Purpose: This first-in-human, dose-escalation and dose-expansion study evaluated the safety, tolerability, and antitumor activity of datopotamab deruxtecan (Dato-DXd), a novel trophoblast cell-surface antigen 2 (TROP2)-directed antibody-drug conjugate in solid tumors, including advanced non-small-cell lung cancer (NSCLC).

Patients and methods: Adults with locally advanced/metastatic NSCLC received 0.27-10 mg/kg Dato-DXd once every 3 weeks during escalation or 4, 6, or 8 mg/kg Dato-DXd once every 3 weeks during expansion. Primary end points were safety and tolerability. Secondary end points included objective response rate (ORR), survival, and pharmacokinetics.

Results: Two hundred ten patients received Dato-DXd, including 180 in the 4-8 mg/kg dose-expansion cohorts. This population had a median of three prior lines of therapy. The maximum tolerated dose was 8 mg/kg once every 3 weeks; the recommended dose for further development was 6 mg/kg once every 3 weeks. In patients receiving 6 mg/kg (n = 50), median duration on study, including follow-up, and median exposure were 13.3 and 3.5 months, respectively. The most frequent any-grade treatment-emergent adverse events (TEAEs) were nausea (64%), stomatitis (60%), and alopecia (42%). Grade ≥3 TEAEs and treatment-related AEs occurred in 54% and 26% of patients, respectively. Interstitial lung disease adjudicated as drug-related (two grade 2 and one grade 4) occurred in three of 50 patients (6%). The ORR was 26% (95% CI, 14.6 to 40.3), and median duration of response was 10.5 months; median progression-free survival and overall survival were 6.9 months (95% CI, 2.7 to 8.8 months) and 11.4 months (95% CI, 7.1 to 20.6 months), respectively. Responses occurred regardless of TROP2 expression.

Conclusion: Promising antitumor activity and a manageable safety profile were seen with Dato-DXd in heavily pretreated patients with advanced NSCLC. Further investigation as first-line combination therapy in advanced NSCLC and as monotherapy in the second-line setting and beyond is ongoing.

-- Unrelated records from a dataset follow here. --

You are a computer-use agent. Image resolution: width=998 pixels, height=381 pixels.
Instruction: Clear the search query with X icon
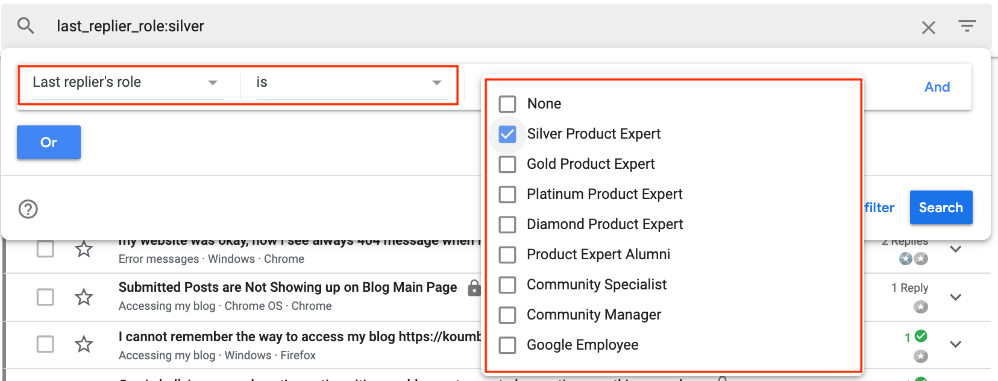tap(928, 27)
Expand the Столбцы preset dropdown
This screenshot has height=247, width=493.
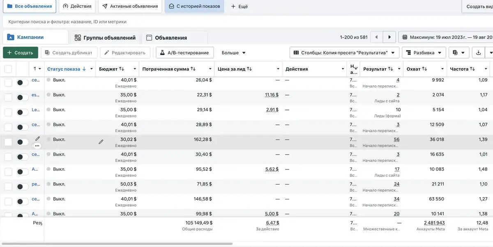tap(344, 53)
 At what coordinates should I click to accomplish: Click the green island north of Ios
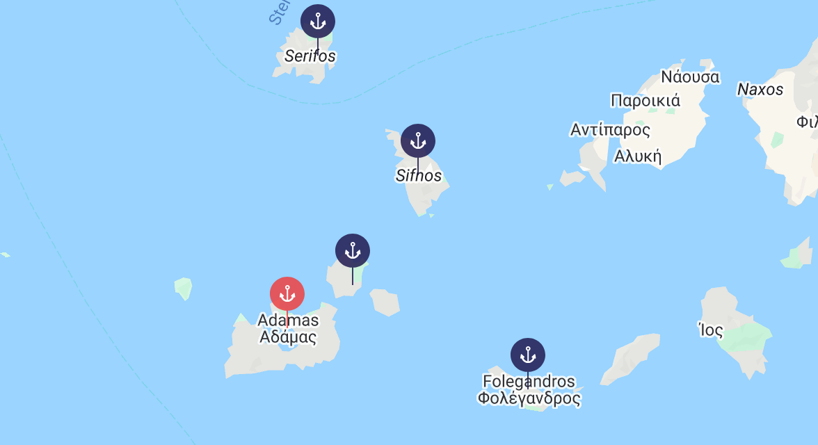(x=799, y=254)
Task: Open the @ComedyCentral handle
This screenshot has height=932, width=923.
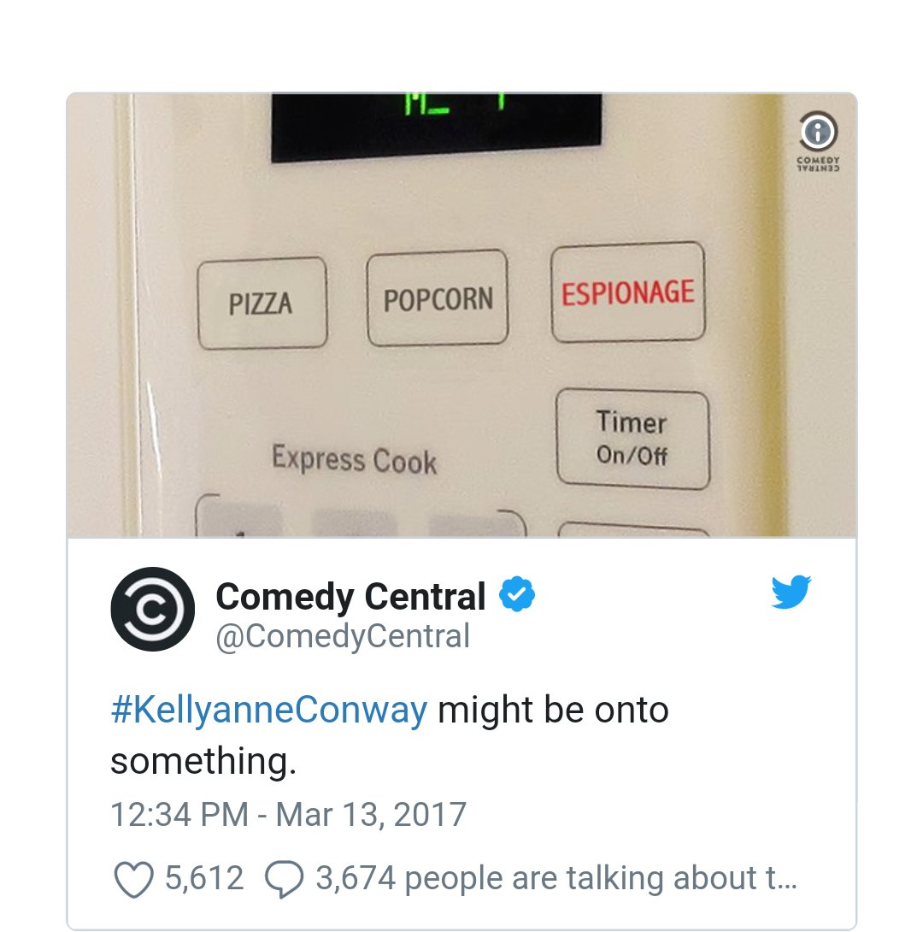Action: [x=343, y=636]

Trial registration: ClinicalTrials.gov NCT03401385.

FIG 1.

Antitumor activity of Dato-DXd in the NSCLC cohort. (A) Maximum percentage change from baseline in the sum of target lesion diameters according to RECIST 1.1, with the 4, 6, or 8 mg/kg dose of Dato-DXd indicated by bar color. (B) Change in size of target lesions over time with Dato-DXd 6 mg/kg with responders and nonresponders indicated by line color. (C) Computed tomography scans depicting a right middle lobe lung mass target lesion (top) for a 51-year-old woman with a scan depicting PR after six cycles of treatment with Dato-DXd 4 mg/kg and right lower-lobe lung masses (bottom) for a 54-year-old woman with a scan depicting PR after eight cycles of treatment with Dato-DXd 4 mg/kg. Dato-DXd, datopotamab deruxtecan; NSCLC, non–small-cell lung cancer; PR, partial response.

FIG 2.

Kaplan-Meier estimates of survival outcomes in patients who received Dato-DXd 6 mg/kg in the NSCLC cohort. (A) PFS assessed by blinded independent central review. (B) OS. Dato-DXd, datopotamab deruxtecan; NSCLC, non–small-cell lung cancer; OS, overall survival; PFS, progression-free survival.